Point OpenTalking at an OmniRT service that exposes MuseTalk:

Terminal
bash scripts/quickstart/start_all.sh --omnirt http://127.0.0.1:9000

Local mode:

Terminal
bash scripts/start_unified.sh --backend local --model musetalk --api-port 18000 --web-port 18173 --host 0.0.0.0

The command checks local MuseTalk inference dependencies. When a user enters a conversation and creates a session, OpenTalking checks the selected avatar.
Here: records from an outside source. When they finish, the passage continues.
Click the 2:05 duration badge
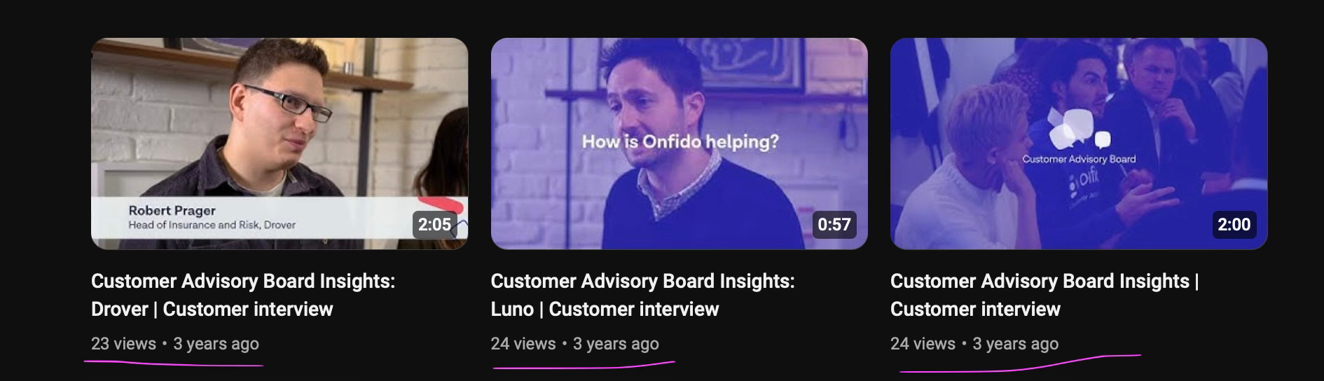 tap(434, 225)
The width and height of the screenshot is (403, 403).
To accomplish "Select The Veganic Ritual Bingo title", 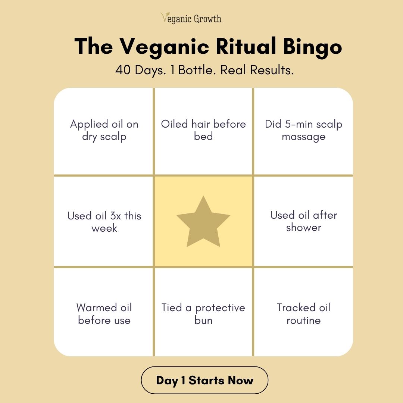I will coord(208,47).
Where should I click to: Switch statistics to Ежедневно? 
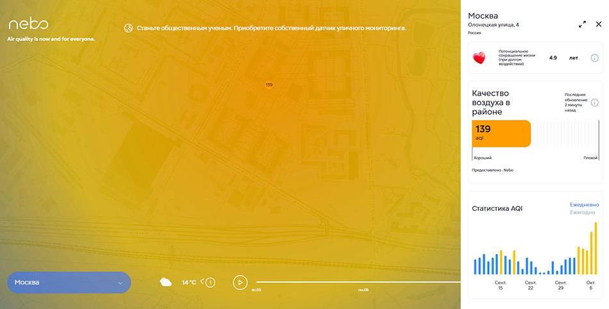coord(583,205)
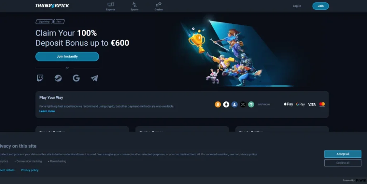Click the Bitcoin payment icon
This screenshot has height=184, width=367.
pyautogui.click(x=218, y=104)
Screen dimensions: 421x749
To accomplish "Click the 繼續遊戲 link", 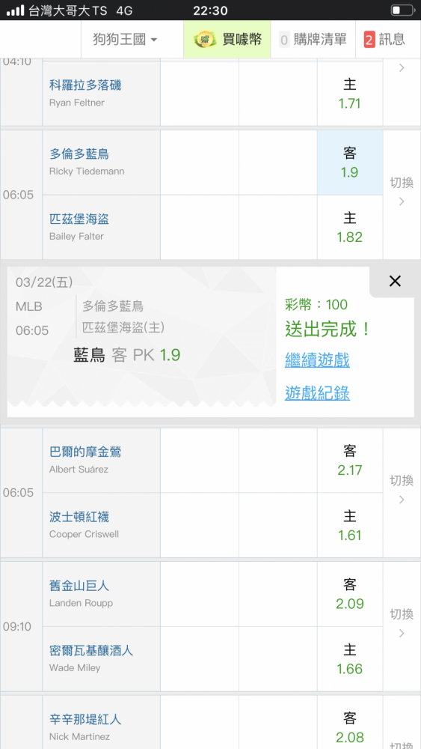I will (317, 360).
If prepared/prepared_info.json is missing, or it was not produced by source_preprocess=musetalk_official, OpenTalking runs official MuseTalk preprocessing first, writes the assets to the avatar's prepared/ directory, and then loads the session.

/models Verification

Terminal
curl -s http://127.0.0.1:18000/models | jq '.statuses[] | select(.id=="musetalk")'

When OmniRT or the local runtime provides the model, it should report connected=true. For local mode:

{"id":"musetalk","backend":"local","connected":true,"reason":"local_runtime"}

Common Errors

Symptom Action
reason=omnirt_unavailable Check that OmniRT reports /v1/audio2video/musetalk.
No module named 'mmcv._ext' The preprocessing Python lacks full OpenMMLab dependencies; use an OPENTALKING_MUSETALK_PREPROCESS_PYTHON environment with full mmcv.
Session fails during preprocessing Check that OPENTALKING_MUSETALK_REPO points to the official MuseTalk source and that dwpose and face-parse-bisenet weights exist.
Avatar mismatch Use an avatar with model_type: musetalk.